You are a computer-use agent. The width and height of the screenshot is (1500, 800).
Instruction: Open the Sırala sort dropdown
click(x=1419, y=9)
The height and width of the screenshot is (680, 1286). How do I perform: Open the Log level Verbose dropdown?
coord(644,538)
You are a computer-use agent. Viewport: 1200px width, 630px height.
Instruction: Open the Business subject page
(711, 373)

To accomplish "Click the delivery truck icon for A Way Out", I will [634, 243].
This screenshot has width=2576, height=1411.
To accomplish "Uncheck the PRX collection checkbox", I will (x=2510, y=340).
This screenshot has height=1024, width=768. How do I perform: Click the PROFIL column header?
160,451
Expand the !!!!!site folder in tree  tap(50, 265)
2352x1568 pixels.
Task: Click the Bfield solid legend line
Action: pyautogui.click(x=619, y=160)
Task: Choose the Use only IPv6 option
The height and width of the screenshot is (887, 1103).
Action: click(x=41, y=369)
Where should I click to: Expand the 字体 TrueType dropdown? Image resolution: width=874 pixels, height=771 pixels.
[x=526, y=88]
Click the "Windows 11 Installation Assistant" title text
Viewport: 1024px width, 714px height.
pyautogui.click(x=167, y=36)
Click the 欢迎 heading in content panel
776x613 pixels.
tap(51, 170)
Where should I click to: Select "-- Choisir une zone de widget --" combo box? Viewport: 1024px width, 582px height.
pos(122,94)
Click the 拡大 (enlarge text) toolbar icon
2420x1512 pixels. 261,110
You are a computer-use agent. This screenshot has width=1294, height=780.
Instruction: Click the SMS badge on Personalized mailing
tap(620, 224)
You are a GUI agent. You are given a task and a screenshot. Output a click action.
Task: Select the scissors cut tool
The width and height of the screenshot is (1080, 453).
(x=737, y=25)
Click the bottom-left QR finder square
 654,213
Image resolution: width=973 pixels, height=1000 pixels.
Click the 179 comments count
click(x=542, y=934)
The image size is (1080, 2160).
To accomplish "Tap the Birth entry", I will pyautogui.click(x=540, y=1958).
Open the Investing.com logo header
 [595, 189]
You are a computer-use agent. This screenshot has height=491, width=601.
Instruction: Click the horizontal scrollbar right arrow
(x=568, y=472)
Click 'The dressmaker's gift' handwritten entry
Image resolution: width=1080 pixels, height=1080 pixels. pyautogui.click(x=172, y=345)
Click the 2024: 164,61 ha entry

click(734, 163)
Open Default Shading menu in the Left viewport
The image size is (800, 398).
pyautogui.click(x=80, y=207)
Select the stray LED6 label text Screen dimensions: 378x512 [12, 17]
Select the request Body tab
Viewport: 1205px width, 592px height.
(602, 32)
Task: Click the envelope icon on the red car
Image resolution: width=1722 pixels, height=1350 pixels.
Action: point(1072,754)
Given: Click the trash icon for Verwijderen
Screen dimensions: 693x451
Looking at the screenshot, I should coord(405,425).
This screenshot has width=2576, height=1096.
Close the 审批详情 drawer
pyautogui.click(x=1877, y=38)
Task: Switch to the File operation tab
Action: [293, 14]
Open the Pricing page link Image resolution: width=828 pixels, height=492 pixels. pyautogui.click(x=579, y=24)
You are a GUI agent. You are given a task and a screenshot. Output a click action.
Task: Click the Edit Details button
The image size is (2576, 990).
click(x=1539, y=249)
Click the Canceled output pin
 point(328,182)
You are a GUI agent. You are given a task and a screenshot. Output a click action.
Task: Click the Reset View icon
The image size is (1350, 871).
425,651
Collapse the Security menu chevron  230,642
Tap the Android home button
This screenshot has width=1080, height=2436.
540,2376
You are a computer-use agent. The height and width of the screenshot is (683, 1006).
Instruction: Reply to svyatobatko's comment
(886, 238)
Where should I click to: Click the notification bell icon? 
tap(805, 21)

------------------------------------------------------------------------

Count the lines in the rows above that contain the string "text", treating uppercase and lowercase as different, and reply with the number alone.

Complete response: 3